Authored by reames on Jul 6 2022, 12:34 PM.

Details

Summary

The motivation here is to a) bring us closer into alignment with AArch64 under the assumption that codepath is better tested, and b) simplify pattern matching in an upcoming change.

The immediate impact is a significant IR reduction but a fairly minimal change in the generated assembly. Due to a difference in expansion behavior we get a saturating add vs an unsaturating one for the old code, but that's about it. This difference comes down to different handling of overflow, which doesn't seem to be possible here anyways, so the assembly codegen is arguably a minor regression. I don't expect that to matter in practice.

Diff Detail

Event Timeline

reames created this revision.Jul 6 2022, 12:34 PM
Herald added a project: Restricted Project. · View Herald TranscriptJul 6 2022, 12:34 PM
reames requested review of this revision.Jul 6 2022, 12:34 PM
Herald added a project: Restricted Project. · View Herald TranscriptJul 6 2022, 12:34 PM

I don't see a vector IV being killed off in any of the changed tests. Am I missing something?

reames edited the summary of this revision. (Show Details)Jul 7 2022, 8:41 AM

I don't see a vector IV being killed off in any of the changed tests. Am I missing something?

No, you're completely right, I got myself confused. The vectorizer internally represents this with a test on a newly introduced vector IV, but then later generation handling (still in the vectorizer) converts that back into a use of the scalar one + a broadcast. So the actual code generated doesn't involve the vector IV at all.

craig.topper accepted this revision.Jul 7 2022, 1:51 PM

I don't see a vector IV being killed off in any of the changed tests. Am I missing something?
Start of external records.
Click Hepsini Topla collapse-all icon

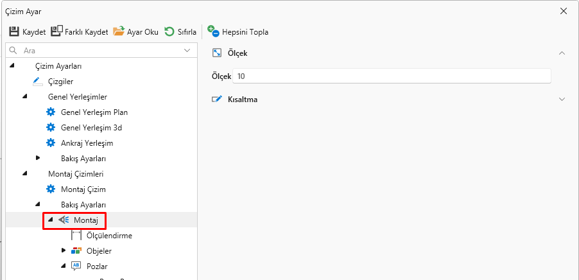tap(213, 31)
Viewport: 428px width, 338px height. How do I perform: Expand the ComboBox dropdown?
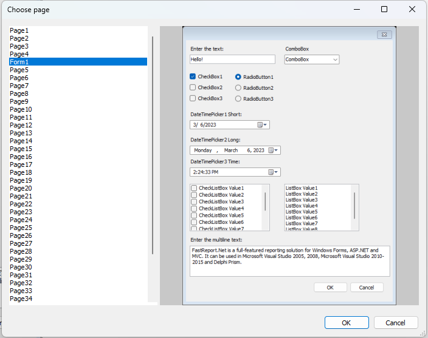335,59
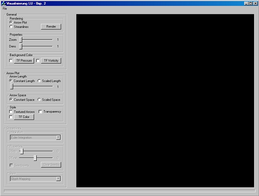Check the box next to TF Color
The width and height of the screenshot is (259, 196).
coord(11,117)
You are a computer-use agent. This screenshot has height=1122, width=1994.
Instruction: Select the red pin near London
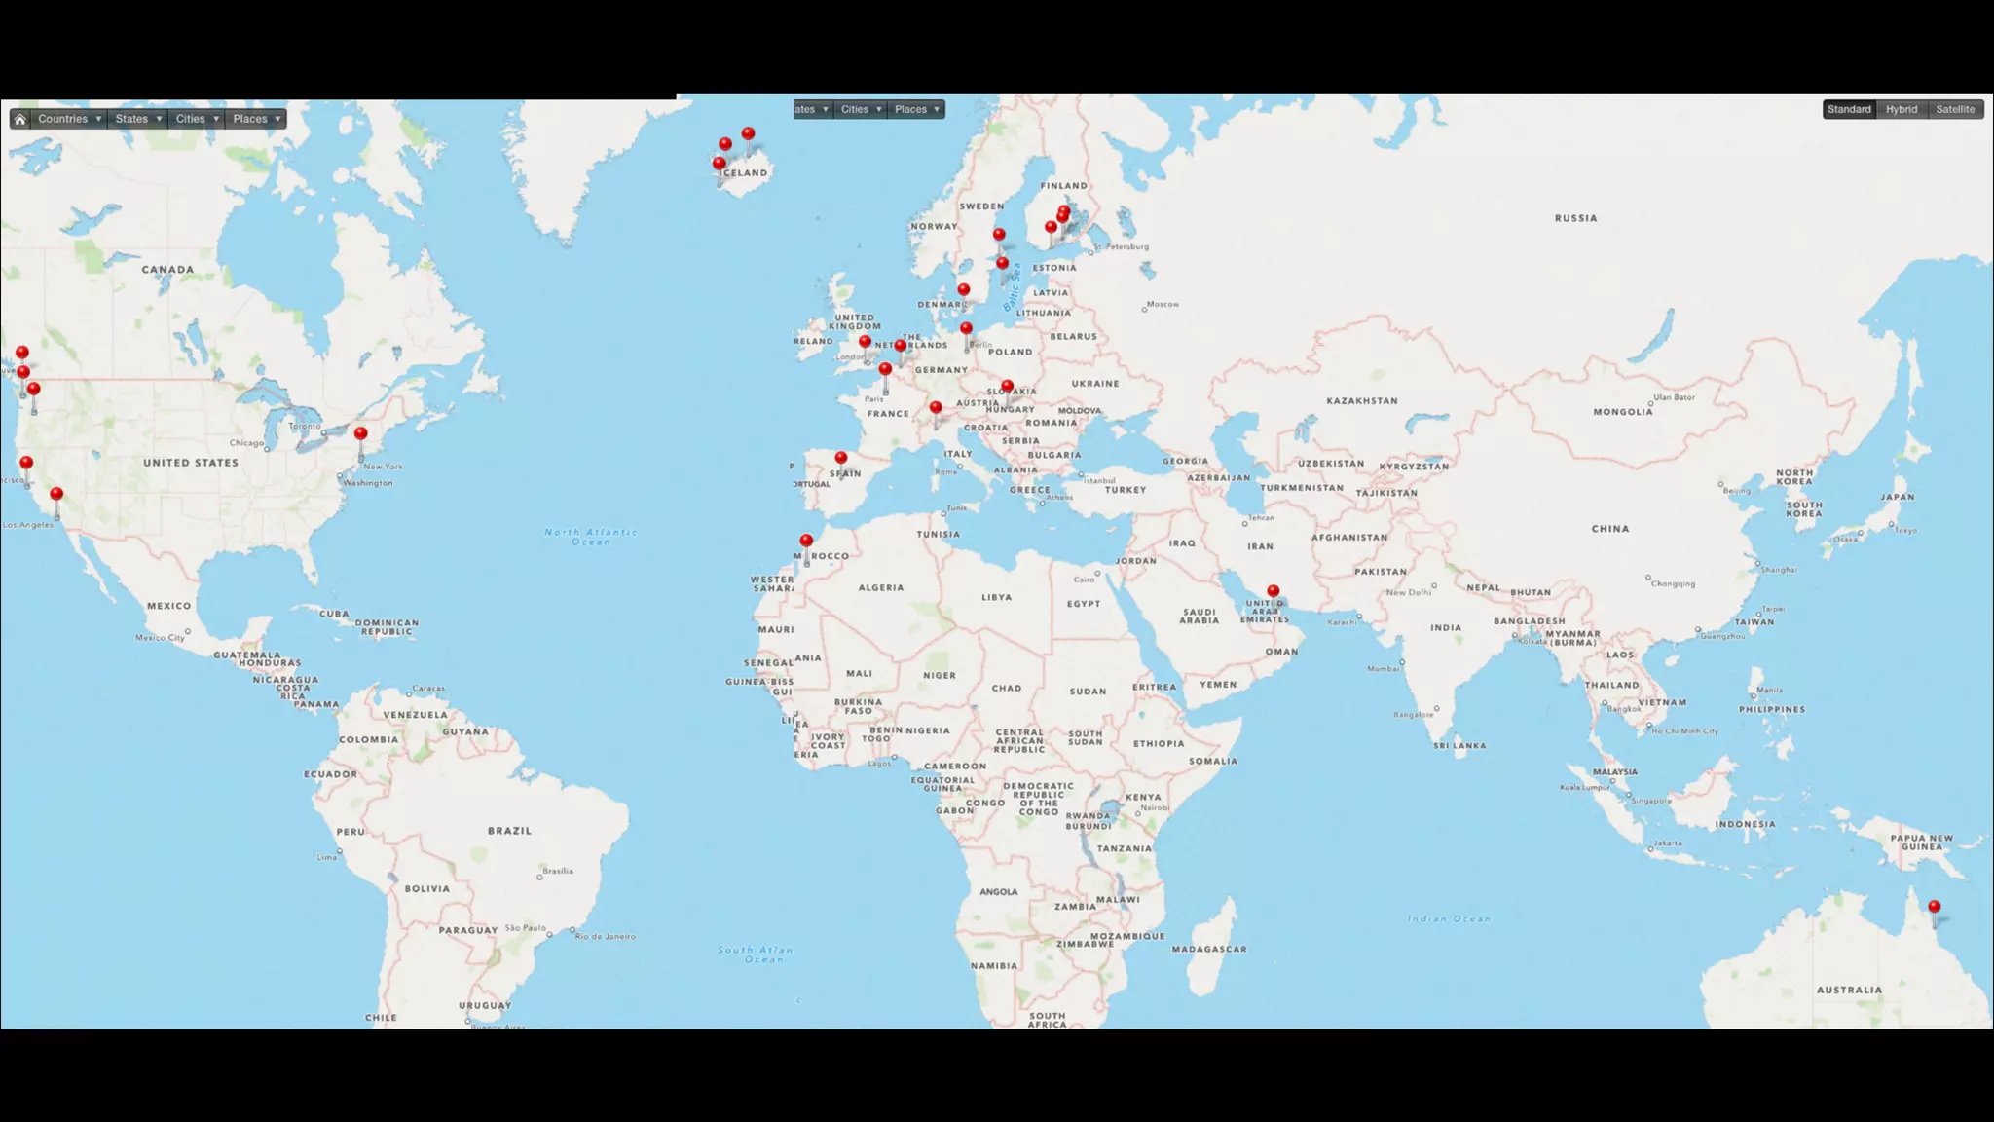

No, you're completely right, I got myself confused. The vectorizer internally represents this with a test on a newly introduced vector IV, but then later generation handling (still in the vectorizer) converts that back into a use of the scalar one + a broadcast. So the actual code generated doesn't involve the vector IV at all.

Thanks for clarifying. LGTM

This revision is now accepted and ready to land.Jul 7 2022, 1:51 PM
This revision was landed with ongoing or failed builds.Jul 8 2022, 10:25 AM
This revision was automatically updated to reflect the committed changes.